Gabrielle Union Confirms What We Suspected About Bring It On

Actor Gabrielle Union stole audiences' hearts when she starred alongside Kirsten Dunst in the cheerleading comedy film "Bring It On" in 2000. In her breakout role, Union portrayed cheer captain Isis, the rival counterpart to Dunst's Torrance. In the film, Dunst's team, the Rancho Carne Toros, rips off cheers created by Union's East Compton Clovers, an all-Black squad.

While the film sees the two teen teams resolve their beef, Union later revealed to People that she felt as though she'd put a "muzzle" on her character. "I thought that was being the bigger person," she explained of Isis confronting the movie's all-white team. "But instead, I wasn't giving full voice to the frustration and harm that cultural appropriation causes.
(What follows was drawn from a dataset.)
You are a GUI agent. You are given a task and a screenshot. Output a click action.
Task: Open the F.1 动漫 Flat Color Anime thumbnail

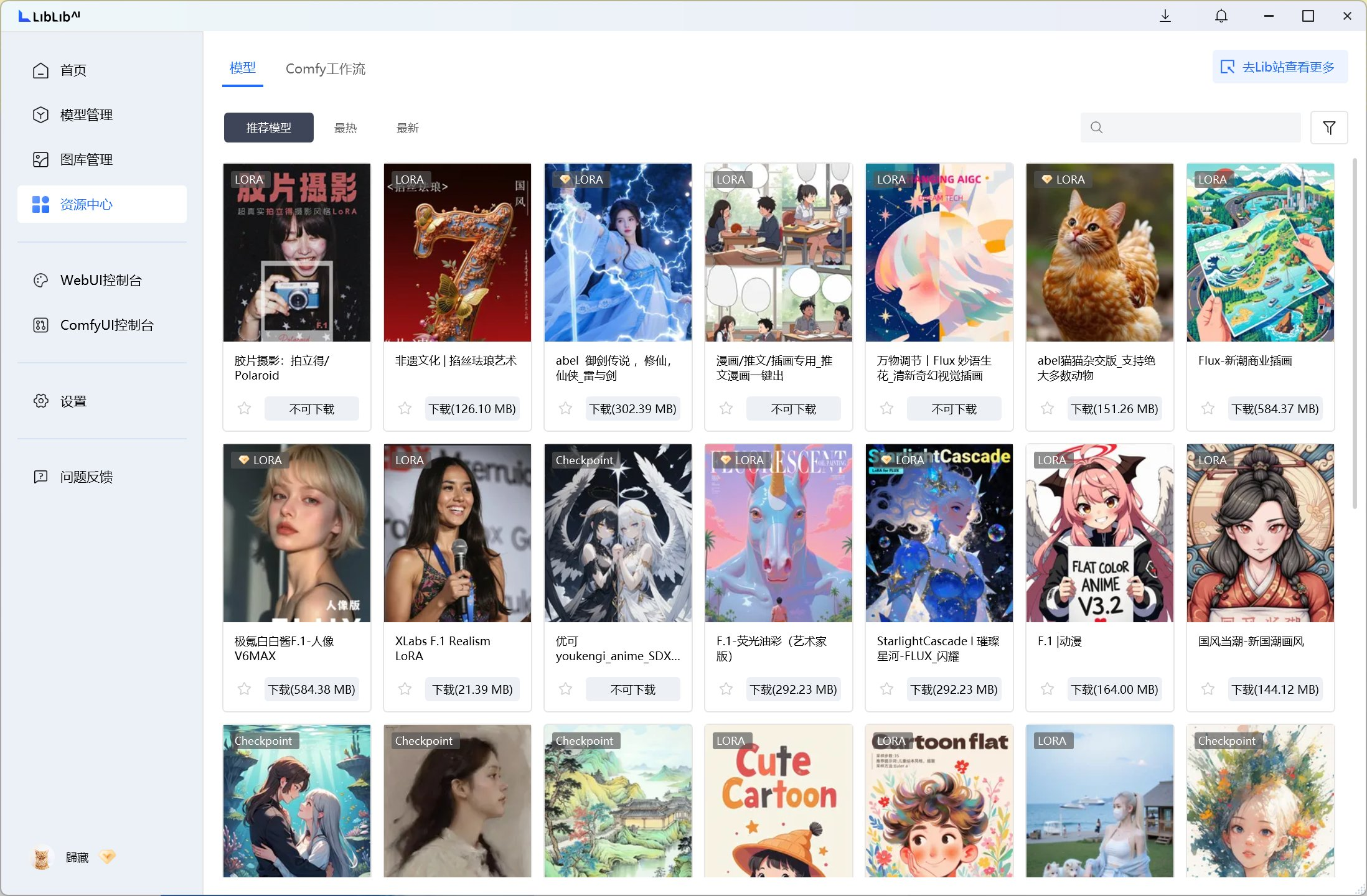[x=1099, y=533]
I didn't allow her to be as angry and disappointed and frustrated as she should have been." 

While the film is often boasted as a film that promotes racial equality, Union just revealed another misstep "Bring It On" took in presenting its cheerleaders of color — and her story confirms what many of us suspected.

Gabrielle Union said multiple Clovers scenes were cut

Gabrielle Union claimed "Bring In On" filmmakers teased viewers with Clovers cheerleading scenes that never made the final cut. In a new TikTok video Union captioned "fun facts," the actor spilled some major secrets about the beloved cheer film. "So, we shot these snippets that you see here after the movie wrapped, because once test-audiences saw the movie, they wanted more of the Clovers," Union said, displaying clips of the diverse Clovers cheer team. "We shot these [scenes] only for the trailer, not for the movie, to make people think we were in the movie more than we were. The end."

In addition to exposing the fake scenes, since starring in "Bring It On," Union has reflected on the lackluster representation of Black characters in the cult classic. In a 2020 interview with Vogue, Union revealed that she was integral to creating her character's on-screen persona."The script was a little cringe-y, so when they offered me the job, I said, 'Can we make some changes?'" Union explained. According to the star, the filmmakers' original depiction of Union's character relied heavily on racial stereotypes. Union added, "She doesn't need to speak in made-up, Blaxploitation dialogue."